Rudyard Kipling’s description of Great Britain’s painful experience in the Boer War could easily have been written for Europe’s troubled recent experience in vehicle emissions control, air quality and associated public health.
The forty million reasons are the forty million diesels still circulating on the roads of the UK and Europe, emitting more than treble the regulatory limit for nitrogen oxides (NOx) in real-world operation1. Of these, an estimated eight million are Euro 6 diesels. None of these are restricted from a single city in Europe, or taxed in a penal way. In Germany, rather than legislating to clean them up, the government has legislated to prevent them being targeted2. The original source of the problem – the European Union regulatory framework – has been directed not at cleaning up this lasting problem, but only at new cars. NOx emissions from this latest generation of vehicles – certified under the Real Driving Emissions (RDE) regulation – account for just 1% of the total, which leaves the 99% coming from previously sold vehicles. The centrally directed, improved, regulation has hardly touched the problem.
Unless these older vehicles are cleaned up, poor air quality will persist. With the average lifespan of a vehicle in Europe being 14 years, and high-emitting vehicles having been sold through to at least 2018, the problem is not about to disappear automatically through fleet turnover. A particularly egregious example is the Mercedes Citan 1.5-litre diesel van from 2019, which emitted 902mg/km of NOx in real-world driving – 8.6 times the regulatory limit – and which may remain on the road long after the UK’s 2030 ban on new internal combustion engines.
Nevertheless, it is not every single pre-RDE vehicle that is problematic. Contrast the Citan with the 2.0-litre Volkswagen Crafter from the same year, which emitted 53mg/km or 58% below the limit, to see that not all vehicles need restricting to address air quality today. Just over a third – 36% – of all vehicles on the UK roads, for example, create an estimated 87% of all NOx emissions, according to our modelling. A third of all emissions are accounted for by the 12% of dirtiest vehicles. In principle, the most efficient, fairest and least distorting way to bring air quality into compliance is to target those vehicles first.

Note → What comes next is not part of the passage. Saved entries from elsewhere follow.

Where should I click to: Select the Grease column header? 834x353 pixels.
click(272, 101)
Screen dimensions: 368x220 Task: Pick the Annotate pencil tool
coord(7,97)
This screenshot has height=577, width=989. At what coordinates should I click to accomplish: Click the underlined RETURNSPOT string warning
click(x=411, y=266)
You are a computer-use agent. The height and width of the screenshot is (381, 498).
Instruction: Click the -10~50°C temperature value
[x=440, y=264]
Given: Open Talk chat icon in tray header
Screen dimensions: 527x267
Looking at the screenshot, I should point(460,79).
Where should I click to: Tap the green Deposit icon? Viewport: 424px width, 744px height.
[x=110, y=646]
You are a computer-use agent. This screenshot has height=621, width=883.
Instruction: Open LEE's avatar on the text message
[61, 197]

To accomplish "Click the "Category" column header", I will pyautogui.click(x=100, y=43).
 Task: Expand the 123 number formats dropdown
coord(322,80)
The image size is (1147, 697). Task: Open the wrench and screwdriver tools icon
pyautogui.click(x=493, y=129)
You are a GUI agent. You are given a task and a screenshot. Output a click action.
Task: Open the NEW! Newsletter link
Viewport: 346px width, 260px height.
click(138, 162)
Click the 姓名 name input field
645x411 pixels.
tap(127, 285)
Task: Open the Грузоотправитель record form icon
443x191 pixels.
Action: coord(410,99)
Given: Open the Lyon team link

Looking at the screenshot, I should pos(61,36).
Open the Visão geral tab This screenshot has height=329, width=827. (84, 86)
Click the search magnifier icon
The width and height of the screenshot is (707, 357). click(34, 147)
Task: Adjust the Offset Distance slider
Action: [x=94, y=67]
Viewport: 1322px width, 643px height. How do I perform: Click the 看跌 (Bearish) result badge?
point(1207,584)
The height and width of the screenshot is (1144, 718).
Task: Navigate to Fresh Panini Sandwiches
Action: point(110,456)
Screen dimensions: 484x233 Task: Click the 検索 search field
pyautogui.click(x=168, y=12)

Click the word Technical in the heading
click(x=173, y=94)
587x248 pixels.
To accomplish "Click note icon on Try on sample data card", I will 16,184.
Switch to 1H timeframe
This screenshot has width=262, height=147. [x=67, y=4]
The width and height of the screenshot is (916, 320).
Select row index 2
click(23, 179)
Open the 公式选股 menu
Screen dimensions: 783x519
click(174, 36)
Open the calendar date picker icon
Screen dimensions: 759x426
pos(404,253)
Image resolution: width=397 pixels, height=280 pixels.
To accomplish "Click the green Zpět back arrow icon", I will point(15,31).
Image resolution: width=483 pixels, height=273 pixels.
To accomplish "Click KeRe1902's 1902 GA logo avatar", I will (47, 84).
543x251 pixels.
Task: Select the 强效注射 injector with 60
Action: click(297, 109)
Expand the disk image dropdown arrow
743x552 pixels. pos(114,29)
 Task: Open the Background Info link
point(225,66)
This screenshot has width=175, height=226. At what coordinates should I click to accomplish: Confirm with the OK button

Rather than focusing on making cleaner vehicles even cleaner, Emissions Analytics has been involved in a project for the last three years to test and rate all vehicles currently on the road, to get to the truly dirty vehicles. The project has been led by the AIR Alliance, and has brought together many parties in the spirit of co-operation. Emphasising the important, urgent and persistent nature of the problem was the landmark legal ruling in the UK in 2020 that the death of Ella Kissi-Debrah can be partially attributed to road pollution4.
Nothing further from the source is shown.